*WORK TO BE COMPLETED*. The line containing "You are a computer-use", plus every line that follows it to the end of the listing below, is what you transcribe exactly; omit all pictures.

*PROVIDED DATA*.
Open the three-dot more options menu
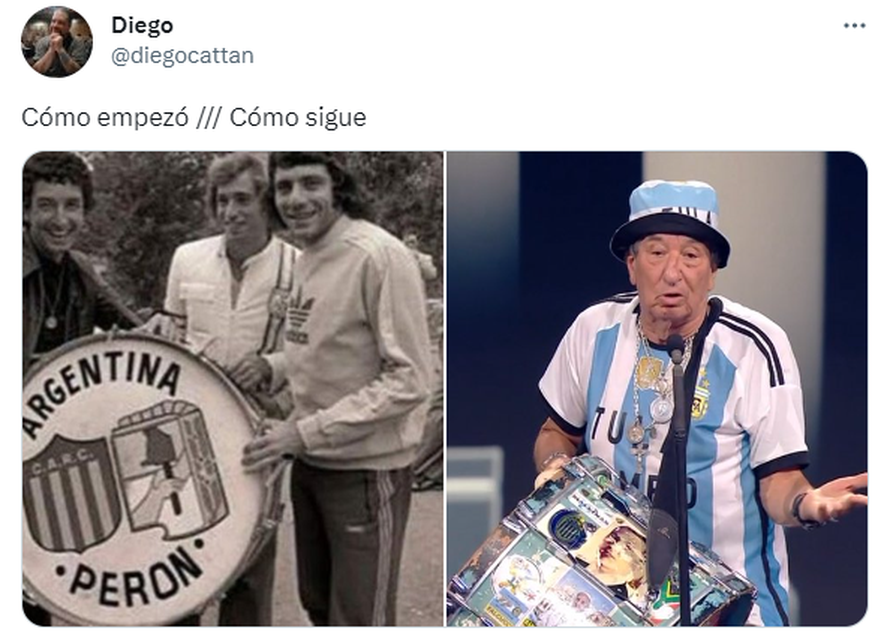 [x=854, y=26]
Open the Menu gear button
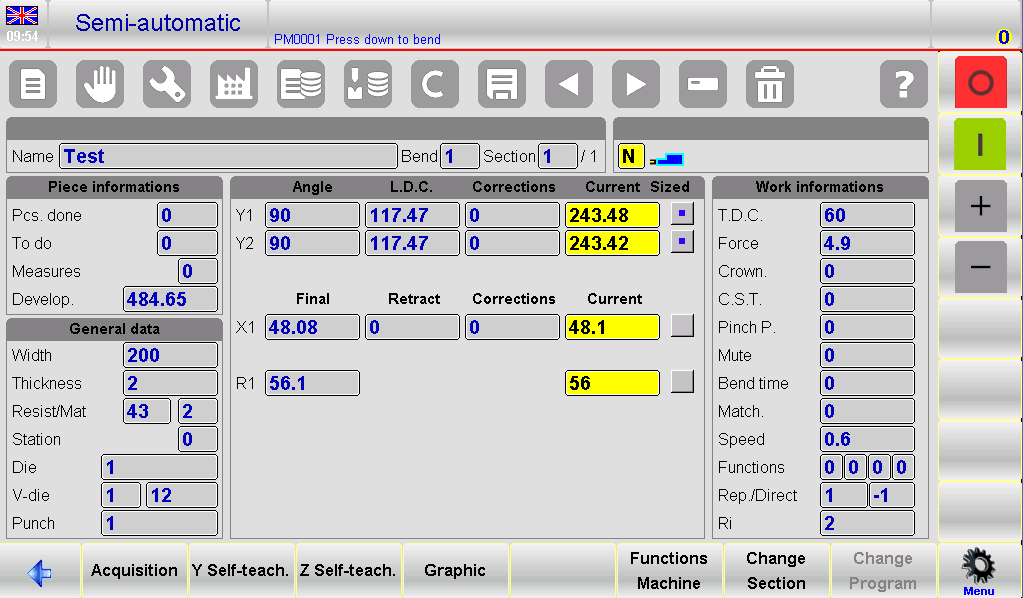Image resolution: width=1023 pixels, height=598 pixels. coord(979,571)
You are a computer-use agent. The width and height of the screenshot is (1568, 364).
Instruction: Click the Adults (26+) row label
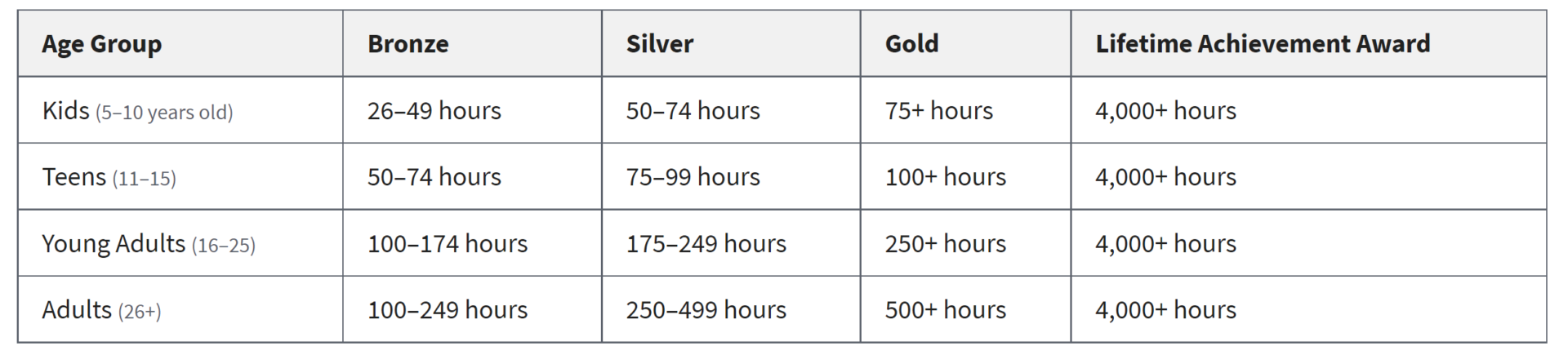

*WRITTEN REPLY*.
You are a computer-use agent. The width and height of the screenshot is (1568, 364).
Instruction: Click the Adults (26+) row label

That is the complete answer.